American television director and producer (1935–2021)

John Erman (August 3, 1935 – June 25, 2021) was an American television director, producer, and actor. He was nominated for ten Primetime Emmy Awards, winning once for the film Who Will Love My Children? (1983). He also won two Directors Guild of America Awards for the miniseries Roots (1977) and the film An Early Frost (1985).

== Career ==

Born in Hyde Park, Chicago, Erman spent the early years of his career, after a few small roles in films such as The Cosmic Man (1957), directing episodes of such primetime series as Peyton Place, The Fugitive, The Outer Limits (original series), Stoney Burke, Ben Casey, My Favorite Martian, That Girl, The Flying Nun, Marcus Welby, M.D., Star Trek (original series), and Judd, for the Defense.
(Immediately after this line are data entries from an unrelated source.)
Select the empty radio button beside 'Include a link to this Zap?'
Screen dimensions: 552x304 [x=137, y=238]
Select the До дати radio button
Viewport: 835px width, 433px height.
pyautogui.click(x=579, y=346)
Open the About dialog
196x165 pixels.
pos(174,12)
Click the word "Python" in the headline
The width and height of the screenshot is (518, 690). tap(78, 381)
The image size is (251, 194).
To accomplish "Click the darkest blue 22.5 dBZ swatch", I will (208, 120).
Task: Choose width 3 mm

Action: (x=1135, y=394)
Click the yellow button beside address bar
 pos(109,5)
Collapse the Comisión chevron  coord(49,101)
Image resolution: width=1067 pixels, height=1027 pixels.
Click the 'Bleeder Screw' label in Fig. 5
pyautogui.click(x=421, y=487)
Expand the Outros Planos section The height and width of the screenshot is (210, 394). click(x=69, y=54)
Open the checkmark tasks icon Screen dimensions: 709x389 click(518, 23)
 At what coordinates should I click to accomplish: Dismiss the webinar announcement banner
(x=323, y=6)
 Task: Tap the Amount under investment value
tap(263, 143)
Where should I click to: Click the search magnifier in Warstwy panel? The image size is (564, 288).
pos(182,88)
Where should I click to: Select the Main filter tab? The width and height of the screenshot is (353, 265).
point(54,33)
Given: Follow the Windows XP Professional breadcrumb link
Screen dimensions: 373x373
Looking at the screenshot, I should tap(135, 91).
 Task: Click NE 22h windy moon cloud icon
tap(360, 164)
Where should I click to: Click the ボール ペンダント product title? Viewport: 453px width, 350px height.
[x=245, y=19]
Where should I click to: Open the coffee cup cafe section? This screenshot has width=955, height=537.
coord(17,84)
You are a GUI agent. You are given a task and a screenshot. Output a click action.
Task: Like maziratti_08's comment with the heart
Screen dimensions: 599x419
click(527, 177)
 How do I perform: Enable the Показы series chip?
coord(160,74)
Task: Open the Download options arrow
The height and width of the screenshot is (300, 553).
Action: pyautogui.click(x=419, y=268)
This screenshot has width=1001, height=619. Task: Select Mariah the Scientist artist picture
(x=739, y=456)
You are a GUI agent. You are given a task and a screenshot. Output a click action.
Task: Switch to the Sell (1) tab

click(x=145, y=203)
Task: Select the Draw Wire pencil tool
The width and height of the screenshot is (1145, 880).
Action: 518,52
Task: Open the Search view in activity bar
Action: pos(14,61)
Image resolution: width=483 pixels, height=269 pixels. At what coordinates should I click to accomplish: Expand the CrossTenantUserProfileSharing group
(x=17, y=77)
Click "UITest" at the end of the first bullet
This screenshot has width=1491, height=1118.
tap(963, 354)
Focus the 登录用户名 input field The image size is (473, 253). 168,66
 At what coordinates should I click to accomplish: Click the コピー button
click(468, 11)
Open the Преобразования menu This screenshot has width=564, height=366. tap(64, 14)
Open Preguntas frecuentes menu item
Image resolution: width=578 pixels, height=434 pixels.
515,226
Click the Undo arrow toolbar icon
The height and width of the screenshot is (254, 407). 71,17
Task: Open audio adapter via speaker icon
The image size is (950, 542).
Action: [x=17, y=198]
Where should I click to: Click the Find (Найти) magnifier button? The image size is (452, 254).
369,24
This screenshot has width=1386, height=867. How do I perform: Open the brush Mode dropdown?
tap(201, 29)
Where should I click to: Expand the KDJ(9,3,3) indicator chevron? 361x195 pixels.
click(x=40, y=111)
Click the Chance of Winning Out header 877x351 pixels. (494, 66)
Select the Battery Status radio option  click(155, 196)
Erman directed episodes of Roots and its sequel, Roots: The Next Generations, as well as Alex Haley's Queen. He helmed many television films, including Alexander: The Other Side of Dawn, Green Eyes, Child of Glass, The Scarlett O'Hara War, Who Will Love My Children?, A Streetcar Named Desire, The Two Mrs. Grenvilles, Right to Kill?, An Early Frost, The Atlanta Child Murders, The Attic: The Hiding of Anne Frank, David, Breathing Lessons, Scarlett, The Sunshine Boys, Too Rich: The Secret Life of Doris Duke, The Boys Next Door, and Candles on Bay Street, many of which he also produced.

Erman directed the feature films Making It (1971), Ace Eli and Rodger of the Skies (1973, credited as Bill Sampson) and Stella (1990).

==Death==
Erman died on June 25, 2021, in New York City, New York after a brief illness, at age 85.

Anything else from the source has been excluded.